Description of the task: Set down the data below without change, skipping the pictures it holds.

*** Given records Section Begins ***

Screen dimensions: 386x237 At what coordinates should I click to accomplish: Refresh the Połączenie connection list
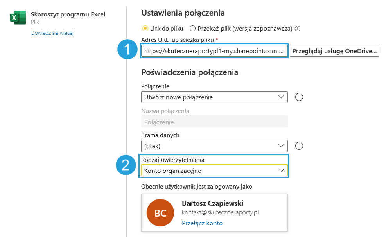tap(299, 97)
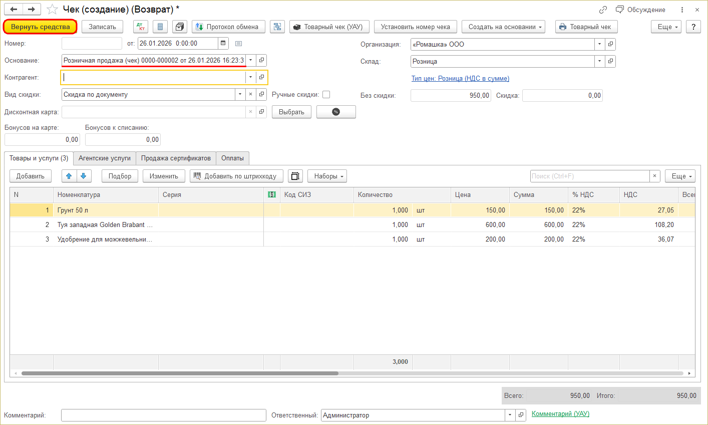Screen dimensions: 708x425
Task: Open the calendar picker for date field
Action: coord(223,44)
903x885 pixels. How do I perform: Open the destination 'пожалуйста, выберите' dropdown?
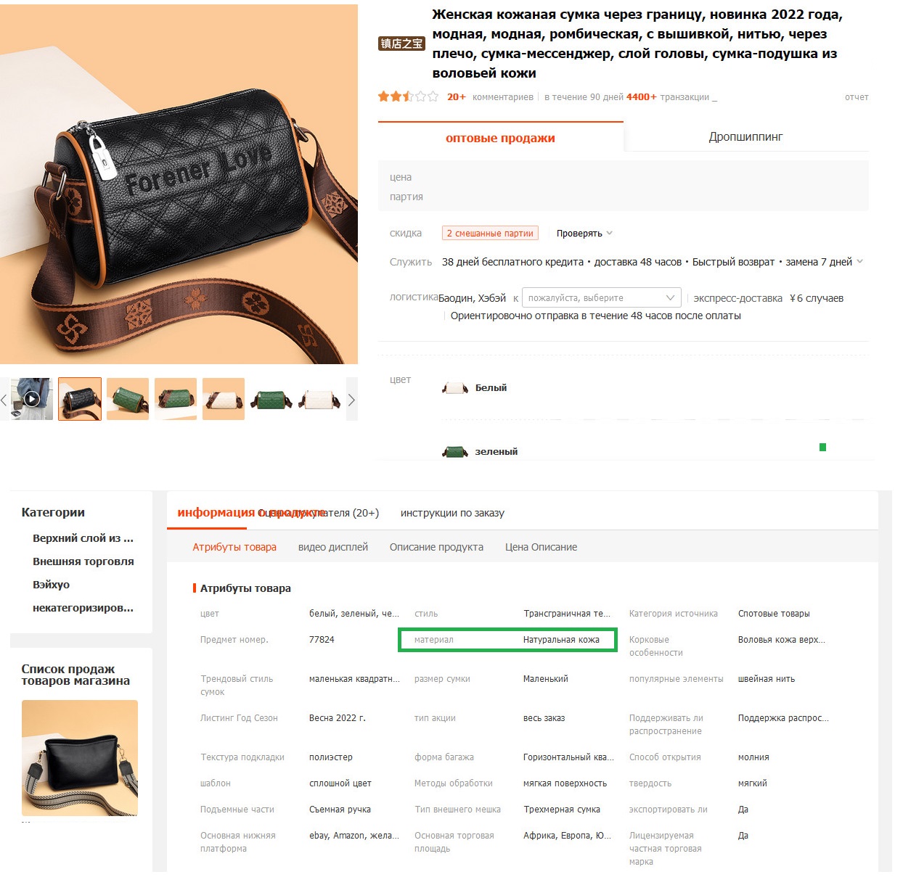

*** Given records Section Ends ***

Answer section:
Screen dimensions: 386x237 At what coordinates should I click to accomplish: Refresh the Połączenie connection list
tap(299, 97)
Screen dimensions: 708x425
Task: Open the calendar picker for date field
Action: coord(223,44)
903x885 pixels. How do I perform: Open the destination 'пожалуйста, выберите' dropdown?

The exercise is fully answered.